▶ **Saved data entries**
== == ==

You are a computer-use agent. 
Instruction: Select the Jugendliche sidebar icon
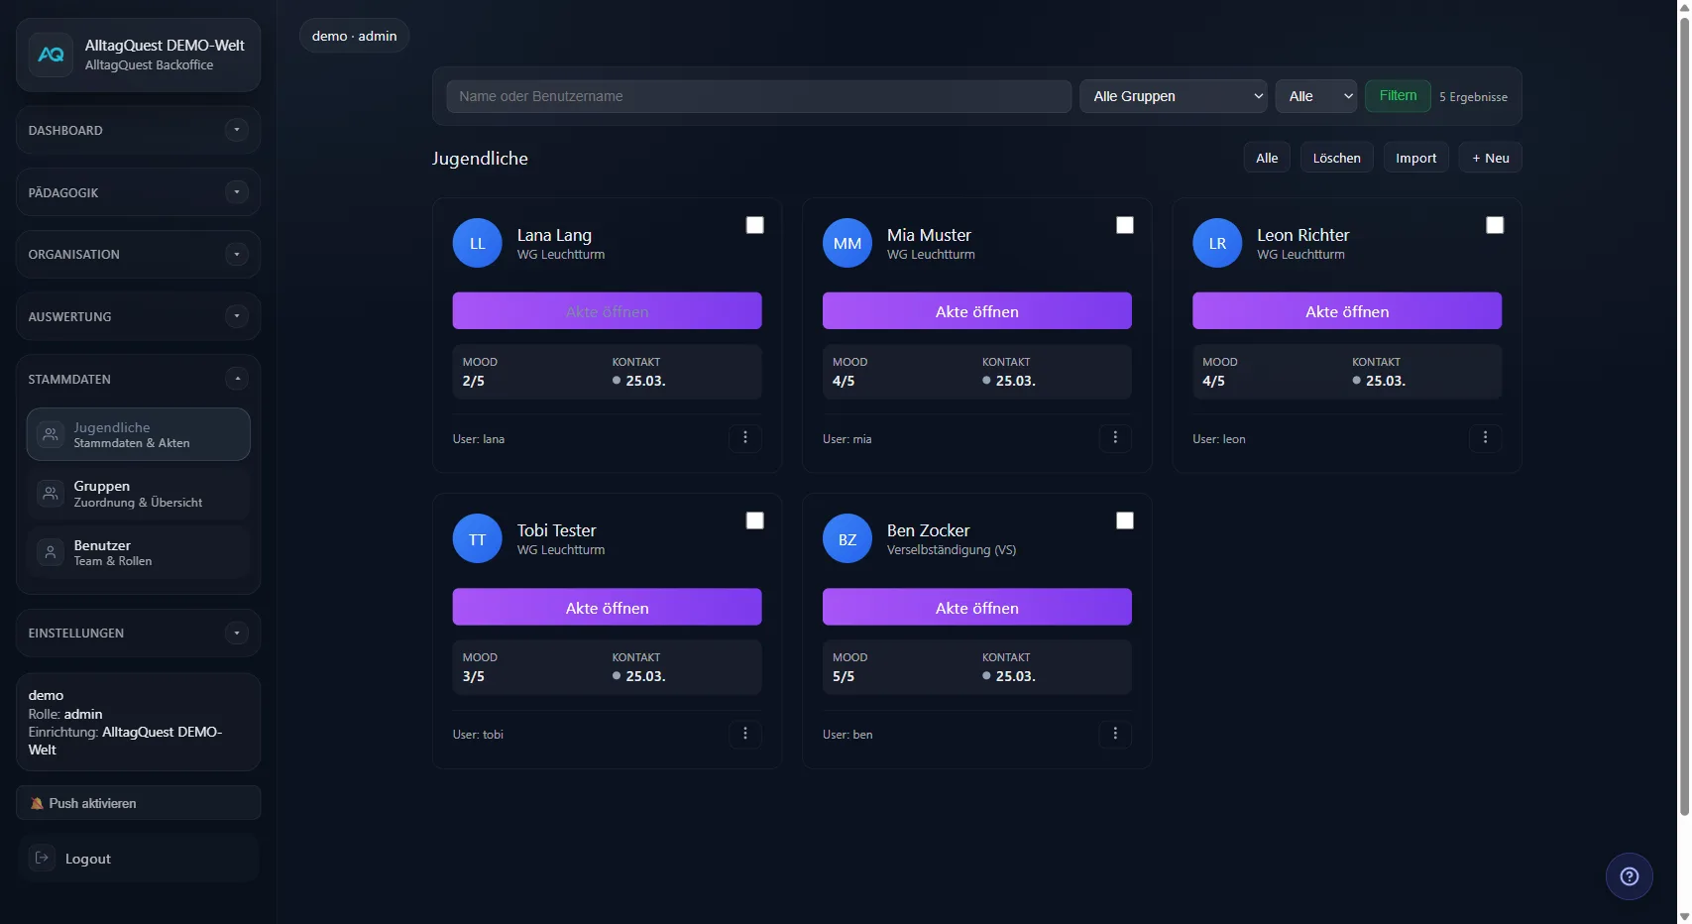click(x=50, y=434)
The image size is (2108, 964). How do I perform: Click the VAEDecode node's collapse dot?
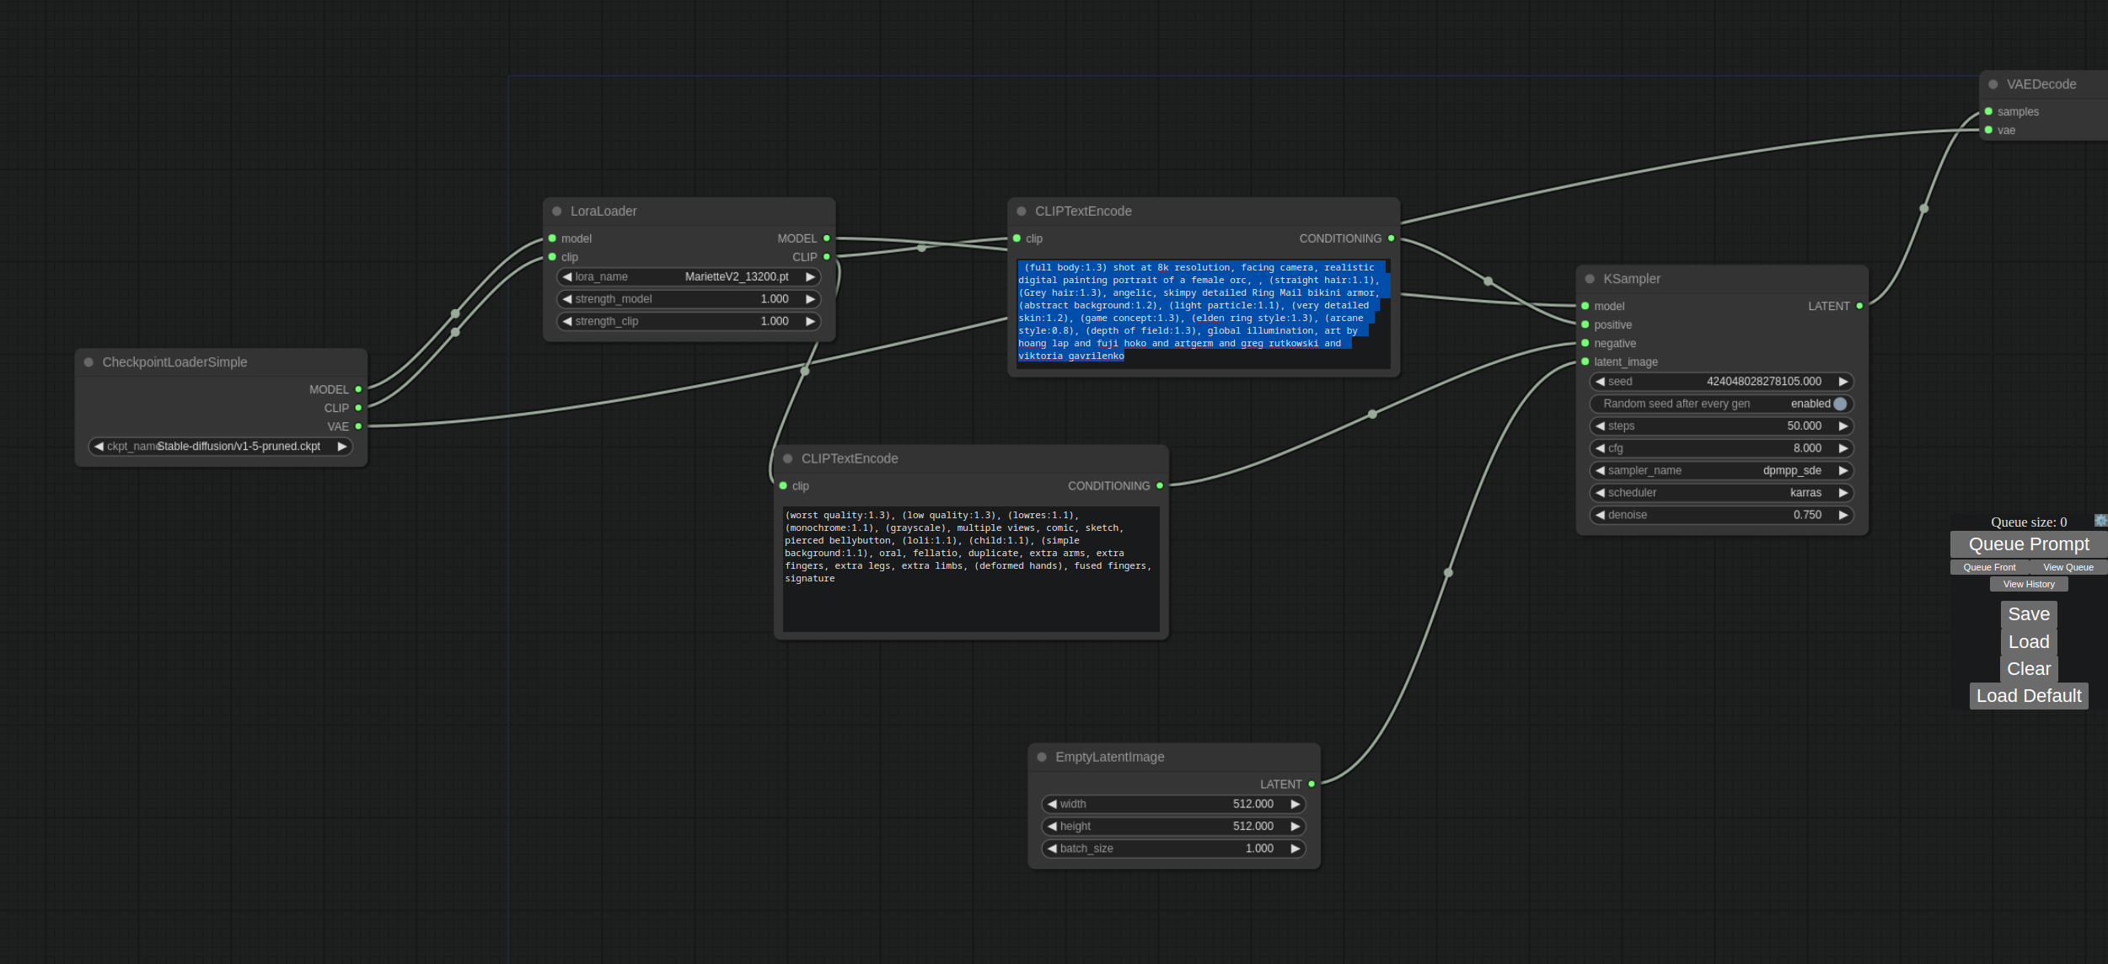point(1993,84)
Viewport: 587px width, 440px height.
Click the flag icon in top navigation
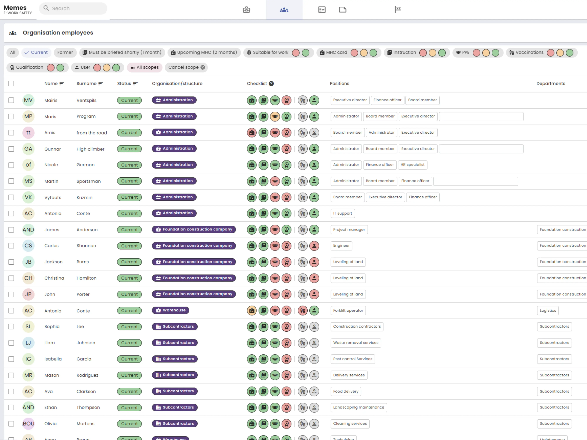pyautogui.click(x=397, y=10)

== == ==

▶ **Work order**
Each line of the data above should be reproduced without alteration, and no picture should appear in the copy.

▶ **Task answer**
You are a computer-use agent. 
Instruction: Select the Jugendliche sidebar icon
click(x=50, y=434)
The image size is (2108, 964). How do I perform: Click the VAEDecode node's collapse dot?
point(1993,84)
Viewport: 587px width, 440px height.
Click the flag icon in top navigation
pyautogui.click(x=397, y=10)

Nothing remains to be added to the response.